Timing Your Meals and Snacks

Here’s a suggested timeline for eating on busy sports nights:

  1. Early Dinner: Aim to have dinner ready early! Plan ahead. Cook the night before.

  2. Pre-Activity Snack: If there's a significant gap between dinner and the activity, a small snack about 30-45 minutes before practice or the game can help maintain energy levels.

  3. Post-Activity Snack: Have a light, healthy snack ready for after the practice or game. This helps with recovery and tides everyone over until bedtime.

Tips for Success

  • Plan Ahead: Meal prep on weekends or less busy days. Having meals and snacks ready to go saves time and reduces stress.

  • Stay Hydrated: Ensure everyone drinks plenty of water throughout the day and during activities. Hydration is key to maintaining energy and performance.

  • Involve the Kids: Get your kids involved in meal planning and preparation. This not only teaches them valuable skills but also makes them more likely to eat what’s prepared.

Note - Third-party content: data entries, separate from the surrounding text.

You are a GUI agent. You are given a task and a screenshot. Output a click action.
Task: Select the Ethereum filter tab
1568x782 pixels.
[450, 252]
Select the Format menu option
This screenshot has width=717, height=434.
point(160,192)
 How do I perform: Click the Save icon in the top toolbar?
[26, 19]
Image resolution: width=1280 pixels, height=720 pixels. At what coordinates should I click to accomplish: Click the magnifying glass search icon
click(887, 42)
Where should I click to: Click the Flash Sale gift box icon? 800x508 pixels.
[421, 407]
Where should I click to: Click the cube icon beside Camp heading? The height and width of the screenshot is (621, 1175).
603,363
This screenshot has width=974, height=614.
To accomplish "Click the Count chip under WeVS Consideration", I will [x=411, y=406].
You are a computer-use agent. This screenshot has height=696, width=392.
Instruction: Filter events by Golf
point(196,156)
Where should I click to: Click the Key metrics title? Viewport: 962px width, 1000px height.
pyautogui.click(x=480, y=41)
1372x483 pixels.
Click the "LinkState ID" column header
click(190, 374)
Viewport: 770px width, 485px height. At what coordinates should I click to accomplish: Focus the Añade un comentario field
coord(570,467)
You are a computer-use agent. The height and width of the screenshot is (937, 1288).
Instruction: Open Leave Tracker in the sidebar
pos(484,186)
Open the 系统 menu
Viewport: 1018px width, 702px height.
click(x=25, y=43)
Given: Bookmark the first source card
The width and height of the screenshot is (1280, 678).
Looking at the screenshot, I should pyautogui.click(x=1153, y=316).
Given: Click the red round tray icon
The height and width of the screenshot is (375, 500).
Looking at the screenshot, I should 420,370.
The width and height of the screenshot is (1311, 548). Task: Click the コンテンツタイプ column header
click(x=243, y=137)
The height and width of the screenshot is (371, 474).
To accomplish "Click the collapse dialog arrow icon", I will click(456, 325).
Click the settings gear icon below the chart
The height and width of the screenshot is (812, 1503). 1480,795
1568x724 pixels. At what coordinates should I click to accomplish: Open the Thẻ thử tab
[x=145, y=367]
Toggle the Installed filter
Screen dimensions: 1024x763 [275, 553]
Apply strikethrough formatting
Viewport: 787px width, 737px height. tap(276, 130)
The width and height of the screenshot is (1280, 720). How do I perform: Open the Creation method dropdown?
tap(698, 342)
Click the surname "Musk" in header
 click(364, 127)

  • Keep It Simple: Weeknight meals don’t have to be elaborate. Focus on simple, nutritious options that can be prepared quickly.

By eating an early dinner and packing healthy snacks, you can survive weeknights at the sports fields without sacrificing your family’s nutrition. With a little planning and preparation, you’ll be able to cheer on your kids with energy and enthusiasm, knowing that you’ve made healthy choices for everyone.